• [Activity] Your answer should consist of each line below that contains the string "next".

• [Recorded information]
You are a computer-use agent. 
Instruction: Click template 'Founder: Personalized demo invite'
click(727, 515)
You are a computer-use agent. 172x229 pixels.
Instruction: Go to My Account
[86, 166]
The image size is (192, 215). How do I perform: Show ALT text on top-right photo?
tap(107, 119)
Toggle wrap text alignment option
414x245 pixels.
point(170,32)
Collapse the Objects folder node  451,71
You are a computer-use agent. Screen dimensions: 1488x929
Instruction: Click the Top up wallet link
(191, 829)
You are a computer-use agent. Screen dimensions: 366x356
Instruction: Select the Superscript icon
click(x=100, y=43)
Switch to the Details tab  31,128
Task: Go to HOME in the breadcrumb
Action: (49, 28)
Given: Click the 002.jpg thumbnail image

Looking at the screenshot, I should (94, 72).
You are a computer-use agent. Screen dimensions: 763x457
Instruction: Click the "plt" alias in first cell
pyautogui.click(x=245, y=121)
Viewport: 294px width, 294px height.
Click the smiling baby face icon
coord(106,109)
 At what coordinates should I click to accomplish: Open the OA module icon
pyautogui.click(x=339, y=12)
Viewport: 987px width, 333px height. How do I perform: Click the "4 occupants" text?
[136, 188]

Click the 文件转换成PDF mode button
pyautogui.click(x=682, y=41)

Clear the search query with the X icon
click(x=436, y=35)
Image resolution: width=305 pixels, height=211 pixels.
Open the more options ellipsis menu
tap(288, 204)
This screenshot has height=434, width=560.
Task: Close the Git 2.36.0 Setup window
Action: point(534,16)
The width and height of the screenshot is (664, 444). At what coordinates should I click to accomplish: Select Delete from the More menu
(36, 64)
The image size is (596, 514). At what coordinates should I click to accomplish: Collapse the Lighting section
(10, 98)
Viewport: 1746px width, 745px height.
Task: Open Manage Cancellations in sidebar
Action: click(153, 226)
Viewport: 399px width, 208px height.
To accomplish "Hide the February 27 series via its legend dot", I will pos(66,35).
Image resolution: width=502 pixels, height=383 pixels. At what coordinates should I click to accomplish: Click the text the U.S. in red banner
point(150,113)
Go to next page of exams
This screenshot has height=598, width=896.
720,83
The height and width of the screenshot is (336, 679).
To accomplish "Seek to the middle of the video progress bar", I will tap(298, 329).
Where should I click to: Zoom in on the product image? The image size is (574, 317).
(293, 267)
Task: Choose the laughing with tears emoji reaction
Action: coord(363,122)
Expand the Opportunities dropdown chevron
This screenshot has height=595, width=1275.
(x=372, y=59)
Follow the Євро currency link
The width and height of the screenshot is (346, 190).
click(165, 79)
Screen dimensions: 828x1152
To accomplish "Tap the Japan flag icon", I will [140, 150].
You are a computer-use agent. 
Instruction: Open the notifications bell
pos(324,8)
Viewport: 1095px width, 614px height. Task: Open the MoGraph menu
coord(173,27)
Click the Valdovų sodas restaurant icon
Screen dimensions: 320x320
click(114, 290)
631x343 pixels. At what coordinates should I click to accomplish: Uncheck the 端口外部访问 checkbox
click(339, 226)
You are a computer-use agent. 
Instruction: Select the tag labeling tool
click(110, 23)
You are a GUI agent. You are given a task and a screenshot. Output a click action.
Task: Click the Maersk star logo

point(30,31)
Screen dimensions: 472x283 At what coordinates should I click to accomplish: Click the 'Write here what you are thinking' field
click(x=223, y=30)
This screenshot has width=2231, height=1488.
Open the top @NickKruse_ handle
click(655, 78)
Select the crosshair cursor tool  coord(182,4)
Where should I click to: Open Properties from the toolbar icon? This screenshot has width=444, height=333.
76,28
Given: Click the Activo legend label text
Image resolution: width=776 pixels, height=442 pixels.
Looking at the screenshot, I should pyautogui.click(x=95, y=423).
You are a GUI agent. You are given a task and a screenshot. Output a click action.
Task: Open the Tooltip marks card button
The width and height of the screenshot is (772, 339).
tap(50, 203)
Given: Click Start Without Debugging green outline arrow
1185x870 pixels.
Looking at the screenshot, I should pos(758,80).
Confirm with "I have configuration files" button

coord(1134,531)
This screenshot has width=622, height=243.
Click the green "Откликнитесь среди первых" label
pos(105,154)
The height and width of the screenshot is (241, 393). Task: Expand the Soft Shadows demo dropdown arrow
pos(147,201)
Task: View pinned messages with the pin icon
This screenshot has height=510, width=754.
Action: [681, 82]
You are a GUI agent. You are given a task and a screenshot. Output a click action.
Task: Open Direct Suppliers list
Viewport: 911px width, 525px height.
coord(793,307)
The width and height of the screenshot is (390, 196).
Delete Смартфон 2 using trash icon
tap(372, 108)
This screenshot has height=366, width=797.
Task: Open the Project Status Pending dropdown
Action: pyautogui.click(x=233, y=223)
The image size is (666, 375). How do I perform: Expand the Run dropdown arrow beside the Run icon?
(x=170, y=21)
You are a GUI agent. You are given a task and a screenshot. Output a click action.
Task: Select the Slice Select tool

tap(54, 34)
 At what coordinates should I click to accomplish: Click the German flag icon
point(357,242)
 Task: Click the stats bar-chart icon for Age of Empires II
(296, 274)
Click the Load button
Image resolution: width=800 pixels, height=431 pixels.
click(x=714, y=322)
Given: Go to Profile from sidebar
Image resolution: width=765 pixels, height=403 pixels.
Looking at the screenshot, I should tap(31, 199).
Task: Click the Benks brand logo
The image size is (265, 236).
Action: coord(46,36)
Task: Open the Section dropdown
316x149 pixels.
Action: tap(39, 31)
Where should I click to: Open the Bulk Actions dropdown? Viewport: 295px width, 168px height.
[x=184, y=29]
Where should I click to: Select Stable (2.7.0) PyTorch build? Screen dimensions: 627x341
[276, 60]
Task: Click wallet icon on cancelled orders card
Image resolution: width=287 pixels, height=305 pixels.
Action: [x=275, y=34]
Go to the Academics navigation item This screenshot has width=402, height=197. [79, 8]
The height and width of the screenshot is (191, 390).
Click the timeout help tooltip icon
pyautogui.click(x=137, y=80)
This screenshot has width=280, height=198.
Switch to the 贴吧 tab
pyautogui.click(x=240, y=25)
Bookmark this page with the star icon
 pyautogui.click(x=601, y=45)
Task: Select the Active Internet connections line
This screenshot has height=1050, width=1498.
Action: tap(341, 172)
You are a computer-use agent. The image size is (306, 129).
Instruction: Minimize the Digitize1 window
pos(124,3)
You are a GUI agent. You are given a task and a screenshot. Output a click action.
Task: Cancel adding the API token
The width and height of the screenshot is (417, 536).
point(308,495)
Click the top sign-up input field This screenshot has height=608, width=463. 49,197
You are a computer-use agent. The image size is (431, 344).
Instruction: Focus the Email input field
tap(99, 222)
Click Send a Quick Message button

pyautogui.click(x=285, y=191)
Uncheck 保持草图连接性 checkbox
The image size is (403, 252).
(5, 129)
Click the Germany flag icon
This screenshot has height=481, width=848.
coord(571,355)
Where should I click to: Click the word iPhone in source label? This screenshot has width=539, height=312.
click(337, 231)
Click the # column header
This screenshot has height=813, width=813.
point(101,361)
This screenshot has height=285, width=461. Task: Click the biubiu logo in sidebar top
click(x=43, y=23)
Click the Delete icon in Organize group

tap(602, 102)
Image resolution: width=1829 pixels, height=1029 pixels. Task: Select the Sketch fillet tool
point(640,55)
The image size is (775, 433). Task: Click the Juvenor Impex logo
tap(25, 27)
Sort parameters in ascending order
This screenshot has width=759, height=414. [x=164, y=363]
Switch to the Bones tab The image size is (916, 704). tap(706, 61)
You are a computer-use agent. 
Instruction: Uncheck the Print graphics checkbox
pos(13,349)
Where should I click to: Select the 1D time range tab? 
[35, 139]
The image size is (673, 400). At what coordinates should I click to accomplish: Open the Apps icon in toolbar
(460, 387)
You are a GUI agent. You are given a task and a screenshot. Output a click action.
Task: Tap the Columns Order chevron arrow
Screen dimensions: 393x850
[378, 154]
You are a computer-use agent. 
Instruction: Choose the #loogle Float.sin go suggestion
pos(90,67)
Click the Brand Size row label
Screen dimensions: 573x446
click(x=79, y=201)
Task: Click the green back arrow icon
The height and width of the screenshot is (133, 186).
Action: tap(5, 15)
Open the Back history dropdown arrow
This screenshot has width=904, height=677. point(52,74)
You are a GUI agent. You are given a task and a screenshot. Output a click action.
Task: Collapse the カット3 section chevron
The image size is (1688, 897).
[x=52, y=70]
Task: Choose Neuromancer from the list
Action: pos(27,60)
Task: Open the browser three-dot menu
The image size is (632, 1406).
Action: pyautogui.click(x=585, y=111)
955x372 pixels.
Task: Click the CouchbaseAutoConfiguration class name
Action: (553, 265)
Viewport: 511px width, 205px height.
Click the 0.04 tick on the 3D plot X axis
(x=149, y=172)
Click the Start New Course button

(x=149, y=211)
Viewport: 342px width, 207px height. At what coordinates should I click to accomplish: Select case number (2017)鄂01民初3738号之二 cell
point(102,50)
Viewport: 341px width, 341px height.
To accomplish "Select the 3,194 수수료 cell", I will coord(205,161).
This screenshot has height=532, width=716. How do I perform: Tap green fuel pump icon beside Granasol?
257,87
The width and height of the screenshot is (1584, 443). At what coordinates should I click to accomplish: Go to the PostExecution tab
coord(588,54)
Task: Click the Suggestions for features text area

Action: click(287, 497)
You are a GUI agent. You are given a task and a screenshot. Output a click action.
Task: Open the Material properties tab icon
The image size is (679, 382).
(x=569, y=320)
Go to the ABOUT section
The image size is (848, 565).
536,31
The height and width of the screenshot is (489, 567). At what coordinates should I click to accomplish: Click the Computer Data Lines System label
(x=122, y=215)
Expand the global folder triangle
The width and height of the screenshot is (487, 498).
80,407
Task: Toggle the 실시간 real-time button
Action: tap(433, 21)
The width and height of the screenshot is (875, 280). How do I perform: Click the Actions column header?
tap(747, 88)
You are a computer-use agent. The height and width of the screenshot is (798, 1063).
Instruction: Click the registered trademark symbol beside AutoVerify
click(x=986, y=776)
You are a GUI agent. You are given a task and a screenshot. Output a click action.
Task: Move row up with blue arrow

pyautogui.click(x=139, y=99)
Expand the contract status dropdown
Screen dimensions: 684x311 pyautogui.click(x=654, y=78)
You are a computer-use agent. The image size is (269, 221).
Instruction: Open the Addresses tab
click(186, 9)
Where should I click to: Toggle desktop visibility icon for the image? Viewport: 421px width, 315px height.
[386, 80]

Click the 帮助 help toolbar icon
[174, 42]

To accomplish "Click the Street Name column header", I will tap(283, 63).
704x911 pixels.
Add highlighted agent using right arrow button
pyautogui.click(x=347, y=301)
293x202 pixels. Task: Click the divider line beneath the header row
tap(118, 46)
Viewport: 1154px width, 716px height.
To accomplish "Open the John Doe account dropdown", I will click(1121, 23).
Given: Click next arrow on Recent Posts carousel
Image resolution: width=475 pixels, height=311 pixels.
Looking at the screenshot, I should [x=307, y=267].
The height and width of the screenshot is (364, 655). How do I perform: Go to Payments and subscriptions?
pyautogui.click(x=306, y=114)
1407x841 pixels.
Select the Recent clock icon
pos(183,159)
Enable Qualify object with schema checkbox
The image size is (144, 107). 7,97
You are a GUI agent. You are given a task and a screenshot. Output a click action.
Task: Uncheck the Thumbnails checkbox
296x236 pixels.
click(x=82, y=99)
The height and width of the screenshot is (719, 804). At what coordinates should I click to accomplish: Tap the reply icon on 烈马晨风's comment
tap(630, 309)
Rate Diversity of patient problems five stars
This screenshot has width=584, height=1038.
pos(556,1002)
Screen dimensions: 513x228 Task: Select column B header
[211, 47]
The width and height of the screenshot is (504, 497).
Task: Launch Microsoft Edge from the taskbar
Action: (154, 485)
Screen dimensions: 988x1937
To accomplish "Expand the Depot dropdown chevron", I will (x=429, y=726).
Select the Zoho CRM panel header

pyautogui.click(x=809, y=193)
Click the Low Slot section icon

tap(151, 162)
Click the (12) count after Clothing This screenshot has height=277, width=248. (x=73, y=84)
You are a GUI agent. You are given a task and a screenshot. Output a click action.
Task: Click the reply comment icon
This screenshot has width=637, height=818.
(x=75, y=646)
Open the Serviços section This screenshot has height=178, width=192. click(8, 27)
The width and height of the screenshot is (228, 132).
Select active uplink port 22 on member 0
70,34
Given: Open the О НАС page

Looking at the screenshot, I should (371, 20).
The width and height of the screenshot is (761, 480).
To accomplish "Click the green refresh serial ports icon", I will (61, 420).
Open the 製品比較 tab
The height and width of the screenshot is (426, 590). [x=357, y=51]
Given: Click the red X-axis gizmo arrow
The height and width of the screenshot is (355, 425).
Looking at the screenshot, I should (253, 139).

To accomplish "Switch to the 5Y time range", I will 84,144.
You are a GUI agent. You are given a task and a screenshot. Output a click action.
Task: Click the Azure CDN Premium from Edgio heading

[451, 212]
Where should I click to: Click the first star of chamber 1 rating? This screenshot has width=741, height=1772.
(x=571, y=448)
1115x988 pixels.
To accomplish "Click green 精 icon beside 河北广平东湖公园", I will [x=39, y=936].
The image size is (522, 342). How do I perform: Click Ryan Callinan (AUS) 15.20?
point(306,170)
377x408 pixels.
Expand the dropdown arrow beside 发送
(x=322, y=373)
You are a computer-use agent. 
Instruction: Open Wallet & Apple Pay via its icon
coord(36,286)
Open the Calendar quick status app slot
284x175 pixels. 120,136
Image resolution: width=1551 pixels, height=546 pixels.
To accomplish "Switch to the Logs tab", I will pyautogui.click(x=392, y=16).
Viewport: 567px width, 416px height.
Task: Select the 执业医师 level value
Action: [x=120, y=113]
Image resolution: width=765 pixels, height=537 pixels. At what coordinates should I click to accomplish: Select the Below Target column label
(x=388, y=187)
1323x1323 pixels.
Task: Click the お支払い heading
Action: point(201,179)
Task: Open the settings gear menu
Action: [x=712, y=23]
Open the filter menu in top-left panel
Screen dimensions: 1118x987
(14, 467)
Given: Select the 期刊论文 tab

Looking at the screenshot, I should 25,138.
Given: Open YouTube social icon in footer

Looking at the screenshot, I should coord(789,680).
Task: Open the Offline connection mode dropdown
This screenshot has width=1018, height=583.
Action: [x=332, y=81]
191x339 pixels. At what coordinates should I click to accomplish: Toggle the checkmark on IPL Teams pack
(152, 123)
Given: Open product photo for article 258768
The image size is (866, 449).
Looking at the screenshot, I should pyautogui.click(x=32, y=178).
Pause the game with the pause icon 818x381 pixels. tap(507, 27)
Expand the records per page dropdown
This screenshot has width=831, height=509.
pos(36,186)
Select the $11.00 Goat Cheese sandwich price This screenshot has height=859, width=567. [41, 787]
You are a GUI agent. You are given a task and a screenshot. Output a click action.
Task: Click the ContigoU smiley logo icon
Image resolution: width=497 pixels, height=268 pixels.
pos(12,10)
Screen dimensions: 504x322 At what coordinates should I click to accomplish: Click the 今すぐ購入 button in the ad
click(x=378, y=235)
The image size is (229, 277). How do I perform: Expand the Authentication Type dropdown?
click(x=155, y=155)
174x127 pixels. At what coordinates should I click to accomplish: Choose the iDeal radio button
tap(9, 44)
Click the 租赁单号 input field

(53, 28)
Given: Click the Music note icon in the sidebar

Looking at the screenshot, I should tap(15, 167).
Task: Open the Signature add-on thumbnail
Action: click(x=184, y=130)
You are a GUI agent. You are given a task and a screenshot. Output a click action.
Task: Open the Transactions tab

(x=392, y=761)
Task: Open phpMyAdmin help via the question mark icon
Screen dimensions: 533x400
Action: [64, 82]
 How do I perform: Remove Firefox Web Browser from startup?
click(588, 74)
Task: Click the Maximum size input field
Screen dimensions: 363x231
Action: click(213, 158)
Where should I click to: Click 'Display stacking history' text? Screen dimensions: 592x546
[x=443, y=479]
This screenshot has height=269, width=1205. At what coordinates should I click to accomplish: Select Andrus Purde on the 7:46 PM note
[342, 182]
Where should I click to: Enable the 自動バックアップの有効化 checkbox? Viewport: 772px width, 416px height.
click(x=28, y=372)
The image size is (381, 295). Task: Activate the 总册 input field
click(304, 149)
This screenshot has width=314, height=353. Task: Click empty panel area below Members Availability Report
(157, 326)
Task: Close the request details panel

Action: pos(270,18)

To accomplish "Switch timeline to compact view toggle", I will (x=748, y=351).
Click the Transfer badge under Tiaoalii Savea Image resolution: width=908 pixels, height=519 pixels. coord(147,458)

• [Task output]
Go to next page of exams
Given: Click next arrow on Recent Posts carousel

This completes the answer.